Ao comentar a relação com a política e com o Congresso, voltou a frisar que não irá negociar apoio para a aprovação de medidas polêmicas. Na mesma manifestação, atacou privilégios, sem detalhar quais pretende extinguir, pontuando como pretende aprovar projetos de interesse do Executivo.
— A corrupção, os privilégios e as vantagens precisam acabar. Os favores politizados, partidarizados devem ficar no passado, para que o governo e a economia sirvam de verdade a toda a Nação.
Posse dos ministros
Após o discurso, Bolsonaro empossou os 22 ministros que irão compor seu primeiro escalão. O mais aplaudido foi o ministro da Justiça e Segurança Pública, Sergio Moro. Paulo Guedes, que ficará responsável pela área econômica, também foi saudado.
Ainda no Palácio do Planalto, as autoridades presentes foram chamadas para cumprimentar o novo presidente. A presença do primeiro-ministro de Israel, Benjamin Netanyahu, e do secretário de Estado norte-americano, Mike Pompeo, não foi surpresa para quem acompanha a nova proposta de diplomacia do governo brasileiro.
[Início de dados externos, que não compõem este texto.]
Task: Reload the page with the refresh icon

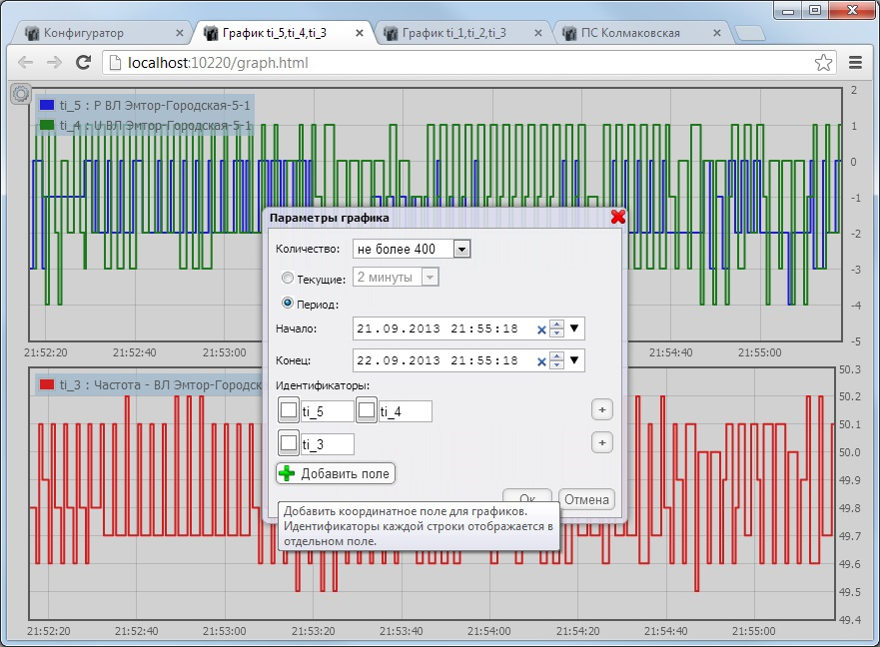Action: tap(84, 63)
O mesmo se aplica às ausências de representantes de Cuba e da Venezuela, governadas por ditaduras de esquerda, que foram desconvidadas pela equipe do Itamaraty após a contrariedade da nova equipe de governo com os convites enviados.
No entanto, a presença do presidente boliviano, Evo Morales, causou admiração. Antes da cerimônia, via Twitter, ele havia chamado o colega brasileiro de "irmão". Um dos últimos redutos dominados pelo movimento de esquerda que se popularizou na América Latina no início dos anos 2000, Morales afirmou que os dois países são "parceiros estratégicos que miram o mesmo horizonte".
Os trabalhos da nova equipe deverão começar imediatamente. A primeira reunião ministerial está marcada para a próxima quinta-feira (3). Entre as primeiras medidas a serem adotadas, está a reforma da Previdência. A intenção de Bolsonaro é iniciar a votação das alterações nas aposentadorias ainda no primeiro semestre do ano, em especial, para aproveitar a “lua de mel” com o eleitor e testar a eficácia da proposta de unir uma política sem acordos com apoio massivo no Congresso.